▶ **What you need to do**: Look through the data below and show every line that includes "computer".

▶ **Provided data**:
────────
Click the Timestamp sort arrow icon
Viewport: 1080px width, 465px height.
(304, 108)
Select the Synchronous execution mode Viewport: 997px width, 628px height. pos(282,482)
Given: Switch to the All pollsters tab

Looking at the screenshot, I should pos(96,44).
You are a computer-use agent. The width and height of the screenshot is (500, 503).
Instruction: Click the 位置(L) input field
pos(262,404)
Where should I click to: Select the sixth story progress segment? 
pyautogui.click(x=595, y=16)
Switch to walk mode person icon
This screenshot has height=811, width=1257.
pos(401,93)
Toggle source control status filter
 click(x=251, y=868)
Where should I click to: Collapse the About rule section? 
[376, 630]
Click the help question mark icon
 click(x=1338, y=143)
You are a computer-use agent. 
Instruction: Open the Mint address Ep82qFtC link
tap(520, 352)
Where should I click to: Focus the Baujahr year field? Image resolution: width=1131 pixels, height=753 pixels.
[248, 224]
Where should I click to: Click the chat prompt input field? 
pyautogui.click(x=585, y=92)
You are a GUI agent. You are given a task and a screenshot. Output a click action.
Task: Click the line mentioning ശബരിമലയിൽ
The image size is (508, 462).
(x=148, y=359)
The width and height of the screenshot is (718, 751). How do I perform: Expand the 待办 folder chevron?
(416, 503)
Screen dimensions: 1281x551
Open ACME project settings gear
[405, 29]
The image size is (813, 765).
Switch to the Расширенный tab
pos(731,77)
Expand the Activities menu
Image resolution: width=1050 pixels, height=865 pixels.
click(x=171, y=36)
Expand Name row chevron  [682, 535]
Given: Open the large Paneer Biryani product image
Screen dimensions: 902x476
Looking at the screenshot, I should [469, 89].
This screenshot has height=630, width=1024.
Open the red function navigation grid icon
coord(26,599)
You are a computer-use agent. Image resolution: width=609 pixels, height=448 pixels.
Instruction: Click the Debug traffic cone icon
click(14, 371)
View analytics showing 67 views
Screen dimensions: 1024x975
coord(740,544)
────────
▶ **Output of the exercise**:
You are a computer-use agent. The width and height of the screenshot is (500, 503).
You are a computer-use agent. 
You are a computer-use agent. Image resolution: width=609 pixels, height=448 pixels.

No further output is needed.